Senses of Cinema offers an essay illuminating the “Navajo English” subtitles, but here I’ll remark that the broken subtitles are one of the most brilliant facets of Film Socialisme. Not only do they reinvent the subtitle as an abstract, haiku-like poetic commentary, they also call up how Godard first watched Hollywood movies at the storied Cinematheque Francaise in post-war Paris. Without the benefit of French subtitles, Godard trained his focus away from dialogue and script-based storytelling; as a result he developed a rare appreciation for the pure audio-visual properties of film art, which he later applied to revolutionize cinema.

> _Stated problem A_: Please copy the stretch of the Film Socialisme passage from "Senses of Cinema" through "to revolutionize cinema.".
> _Stated problem B_: Write what comes next in the Film Socialisme passage, starting after its final sentence.
Nothing in the records is needed here.

> _Extracted records_:
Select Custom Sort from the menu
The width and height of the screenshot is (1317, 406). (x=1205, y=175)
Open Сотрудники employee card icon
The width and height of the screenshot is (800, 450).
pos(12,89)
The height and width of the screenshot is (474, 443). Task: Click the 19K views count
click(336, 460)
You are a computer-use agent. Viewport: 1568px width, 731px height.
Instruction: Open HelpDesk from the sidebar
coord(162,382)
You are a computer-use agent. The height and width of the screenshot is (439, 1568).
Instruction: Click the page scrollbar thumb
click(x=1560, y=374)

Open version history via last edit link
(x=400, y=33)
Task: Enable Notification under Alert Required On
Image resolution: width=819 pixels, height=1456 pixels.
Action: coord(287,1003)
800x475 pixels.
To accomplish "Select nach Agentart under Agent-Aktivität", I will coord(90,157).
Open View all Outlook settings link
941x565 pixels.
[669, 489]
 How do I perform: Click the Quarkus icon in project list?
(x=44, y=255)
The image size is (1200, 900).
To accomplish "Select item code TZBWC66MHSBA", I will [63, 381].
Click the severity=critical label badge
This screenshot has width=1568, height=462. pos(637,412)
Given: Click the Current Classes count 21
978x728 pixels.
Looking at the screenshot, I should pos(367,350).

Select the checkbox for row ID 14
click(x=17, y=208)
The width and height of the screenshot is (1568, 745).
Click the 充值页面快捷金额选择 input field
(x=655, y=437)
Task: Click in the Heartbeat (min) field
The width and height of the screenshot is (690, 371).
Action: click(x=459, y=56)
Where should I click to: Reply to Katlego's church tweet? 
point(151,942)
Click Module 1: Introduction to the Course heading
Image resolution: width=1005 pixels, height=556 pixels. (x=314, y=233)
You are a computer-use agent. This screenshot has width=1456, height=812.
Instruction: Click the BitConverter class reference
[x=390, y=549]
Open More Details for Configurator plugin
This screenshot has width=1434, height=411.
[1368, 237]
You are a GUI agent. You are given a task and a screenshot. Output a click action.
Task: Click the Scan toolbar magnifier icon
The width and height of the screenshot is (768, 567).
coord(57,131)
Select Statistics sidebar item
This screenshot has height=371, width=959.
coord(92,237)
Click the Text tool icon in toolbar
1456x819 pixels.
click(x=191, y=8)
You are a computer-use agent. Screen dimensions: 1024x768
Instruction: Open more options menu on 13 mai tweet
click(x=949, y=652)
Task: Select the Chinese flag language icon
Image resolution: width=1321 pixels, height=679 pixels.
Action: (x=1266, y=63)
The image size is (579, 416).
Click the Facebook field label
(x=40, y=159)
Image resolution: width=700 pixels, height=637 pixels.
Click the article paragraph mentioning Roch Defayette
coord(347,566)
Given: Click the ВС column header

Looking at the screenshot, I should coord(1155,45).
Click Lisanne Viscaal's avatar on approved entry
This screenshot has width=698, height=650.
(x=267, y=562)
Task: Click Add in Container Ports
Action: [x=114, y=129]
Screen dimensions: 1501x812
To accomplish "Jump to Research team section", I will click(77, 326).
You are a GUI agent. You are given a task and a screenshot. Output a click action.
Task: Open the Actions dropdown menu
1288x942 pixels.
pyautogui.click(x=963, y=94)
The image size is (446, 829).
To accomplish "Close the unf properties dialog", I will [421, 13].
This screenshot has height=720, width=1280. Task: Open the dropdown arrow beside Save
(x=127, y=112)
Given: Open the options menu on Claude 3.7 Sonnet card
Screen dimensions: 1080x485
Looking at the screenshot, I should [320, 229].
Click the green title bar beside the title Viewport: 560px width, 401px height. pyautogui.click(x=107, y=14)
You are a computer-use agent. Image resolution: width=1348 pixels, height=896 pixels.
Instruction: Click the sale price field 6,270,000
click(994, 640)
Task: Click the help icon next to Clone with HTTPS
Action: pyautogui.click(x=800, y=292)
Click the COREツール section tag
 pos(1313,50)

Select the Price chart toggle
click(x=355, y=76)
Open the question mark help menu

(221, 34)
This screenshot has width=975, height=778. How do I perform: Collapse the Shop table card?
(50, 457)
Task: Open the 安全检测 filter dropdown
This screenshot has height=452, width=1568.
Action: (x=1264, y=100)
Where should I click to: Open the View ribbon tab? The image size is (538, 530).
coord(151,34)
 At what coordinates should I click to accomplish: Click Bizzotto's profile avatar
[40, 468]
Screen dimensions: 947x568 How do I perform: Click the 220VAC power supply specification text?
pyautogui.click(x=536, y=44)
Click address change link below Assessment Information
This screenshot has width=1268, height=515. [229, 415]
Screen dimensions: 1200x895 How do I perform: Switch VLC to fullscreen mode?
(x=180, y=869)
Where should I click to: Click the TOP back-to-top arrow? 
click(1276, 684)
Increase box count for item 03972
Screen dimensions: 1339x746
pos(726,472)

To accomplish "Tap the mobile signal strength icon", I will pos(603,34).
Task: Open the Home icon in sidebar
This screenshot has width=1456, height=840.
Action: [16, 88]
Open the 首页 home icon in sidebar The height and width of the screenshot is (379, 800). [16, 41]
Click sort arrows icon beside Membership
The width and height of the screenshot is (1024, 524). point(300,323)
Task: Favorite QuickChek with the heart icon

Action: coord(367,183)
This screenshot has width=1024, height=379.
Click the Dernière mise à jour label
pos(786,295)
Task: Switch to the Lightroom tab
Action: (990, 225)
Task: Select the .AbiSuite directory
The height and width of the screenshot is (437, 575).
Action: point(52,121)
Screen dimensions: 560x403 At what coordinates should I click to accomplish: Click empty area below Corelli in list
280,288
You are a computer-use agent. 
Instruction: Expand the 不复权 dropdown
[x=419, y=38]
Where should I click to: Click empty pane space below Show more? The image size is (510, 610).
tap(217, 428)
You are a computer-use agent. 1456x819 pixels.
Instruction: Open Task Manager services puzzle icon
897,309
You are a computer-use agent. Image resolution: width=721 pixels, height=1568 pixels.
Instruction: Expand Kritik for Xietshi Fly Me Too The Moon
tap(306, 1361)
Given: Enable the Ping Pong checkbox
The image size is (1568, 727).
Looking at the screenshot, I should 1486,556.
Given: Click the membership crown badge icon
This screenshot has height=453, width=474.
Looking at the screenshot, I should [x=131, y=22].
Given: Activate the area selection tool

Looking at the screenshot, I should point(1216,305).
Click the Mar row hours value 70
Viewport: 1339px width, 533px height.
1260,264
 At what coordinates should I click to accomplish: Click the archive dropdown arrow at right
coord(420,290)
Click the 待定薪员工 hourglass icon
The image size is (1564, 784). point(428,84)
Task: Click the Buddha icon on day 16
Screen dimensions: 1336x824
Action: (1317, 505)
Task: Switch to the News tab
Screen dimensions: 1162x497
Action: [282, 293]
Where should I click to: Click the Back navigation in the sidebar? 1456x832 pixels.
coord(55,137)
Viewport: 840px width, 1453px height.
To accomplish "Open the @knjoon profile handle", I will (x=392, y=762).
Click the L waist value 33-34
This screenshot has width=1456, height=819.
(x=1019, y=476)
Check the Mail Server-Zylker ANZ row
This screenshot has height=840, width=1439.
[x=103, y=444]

> _Task result A_:
Senses of Cinema offers an essay illuminating the “Navajo English” subtitles, but here I’ll remark that the broken subtitles are one of the most brilliant facets of Film Socialisme. Not only do they reinvent the subtitle as an abstract, haiku-like poetic commentary, they also call up how Godard first watched Hollywood movies at the storied Cinematheque Francaise in post-war Paris. Without the benefit of French subtitles, Godard trained his focus away from dialogue and script-based storytelling; as a result he developed a rare appreciation for the pure audio-visual properties of film art, which he later applied to revolutionize cinema.

> _Task result B_:
But why Chinese, do you ask? Aside from it being my ancestral tongue (albeit one I can barely manage to speak proficiently, though recording the voiceover certainly offered a healthy if painful opportunity to practice), Chinese has the most native speakers in the world by population. And as media outlets repeatedly remind us, China is poised to dominate the world economy in the 21st century; by extension, its impact on world culture will be no less significant. The movies will be a critical flashpoint in this shift in global culture; a new Zhang Yimou-directed Chinese blockbuster starring Christian Bale is but a sign of things to come. So I made this video partly with the intention of turning the world’s billion-plus Chinese-speaking population into Jean-Luc Godard fans, in the hope that this may continue his indelible influence on the future of world cinema. As mind-crushing blockbuster filmmaking is becoming the lingua franca of global popular cinema, Godard’s iconoclastic spirit is needed more than ever.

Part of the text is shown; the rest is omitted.